Methods: We used the National Center for Health Statistics’ restricted-access Multiple Cause of Death data (2010-2013 & 2018-2021), linked with county-level job, drug supply, and sociodemographic characteristics from the U.S. Census’s Longitudinal Employer-Household Dynamics Origin-Destination Employment Statistics (LODES), the Centers for Disease Control and Prevention (CDC), and American Community Surveys.
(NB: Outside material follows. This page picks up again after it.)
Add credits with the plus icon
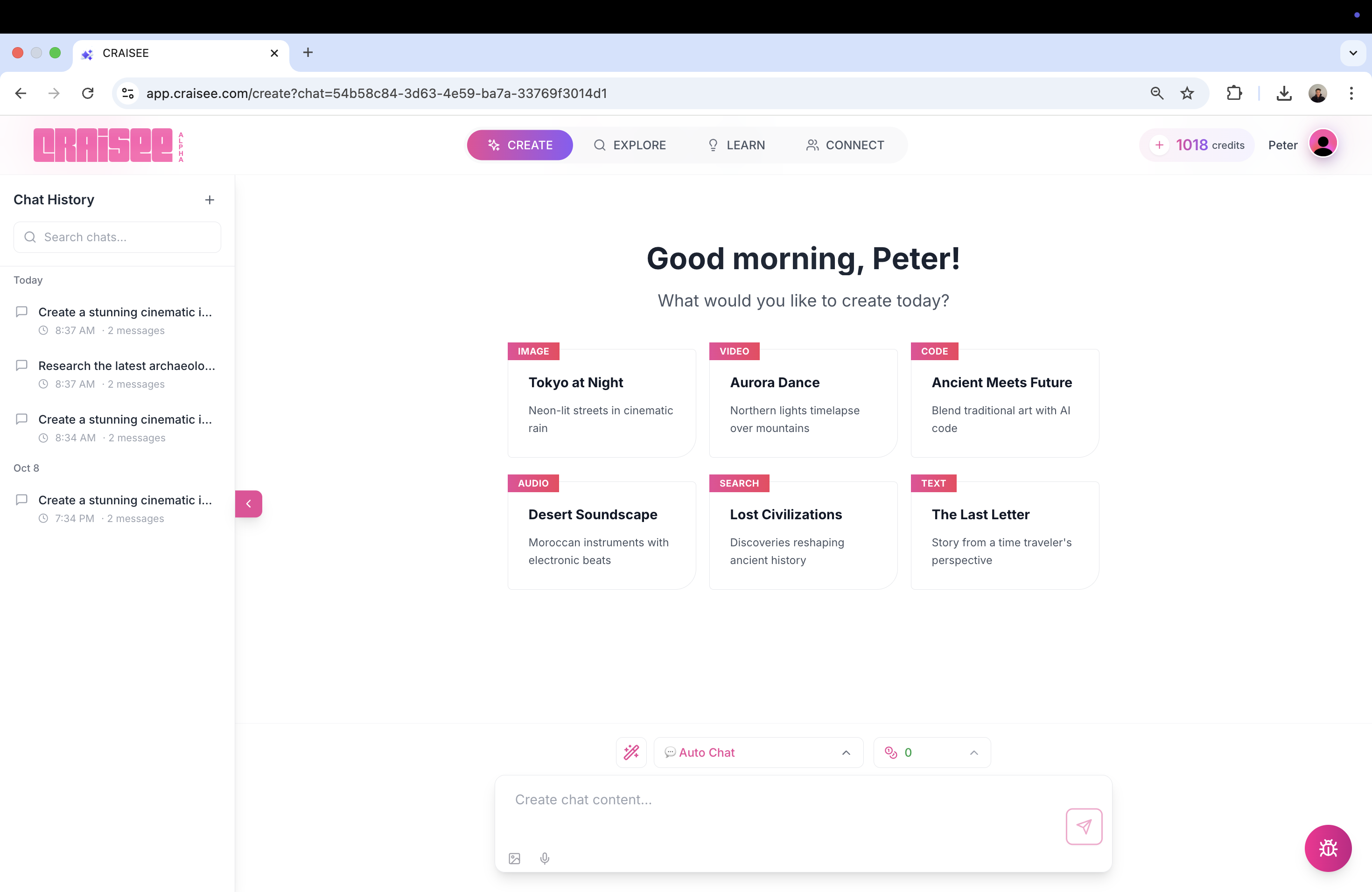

The analytic sample included 214 counties reporting 10+ drug overdose deaths among Non-Hispanic Black individuals (i.e., the cutoff for non-suppressed death data per CDC) in 2010-2013. Our measures (all in first differences, i.e., the differences in the scores between 2010/2013 and 2018/2021) included the age-adjusted drug overdose mortality rates per 100,000 Black individuals (outcome), the ratio of jobs to Black workforce aged 18-64 (independent variable), the proportion of state-level drug seizures involving fentanyl (moderator), and sociodemographic controls (including opioid-prescribing rates). After examining the characteristics across counties by the extent of increases in Black Americans’ drug mortality, we estimated first-difference (FD) models to test the effects of job availability for the Black population and its interaction with state-level fentanyl seizures on drug overdose death rates.
Results: The top tercile of counties reported increases in the Black population’s drug mortality rates from 14.9 in 2010/2013 to 63.55 in 2018/2021, representing a 326% increase. These counties were primarily located in the Midwest/Northeast regions with a lower median household income. Our FD model without interaction suggests that a 1% increase in job availability for the Black workforce was associated with a reduction of 0.33 drug overdose deaths among Black populations (b = -33.05, p < .05). Our final FD model shows statistically significant moderating effects (b = -2.02, p < .001), implying that job availability had greater protective effects on drug mortality among Black populations in areas with a higher proportion of fentanyl seizures.
Conclusions and Implications: Increases in Black Americans’ drug mortality in the 2010s were not uniformly distributed across U.S. counties. Compared to Southern counties, those in the Midwest and Northeast, especially those with lower income, reported higher increases in drug mortality among Black populations. Findings suggest that promoting local labor market opportunities for Black Americans, especially in areas where fentanyl is more prevalent, may contribute to the prevention of drug mortality, potentially narrowing racial/ethnic differences in drug mortality.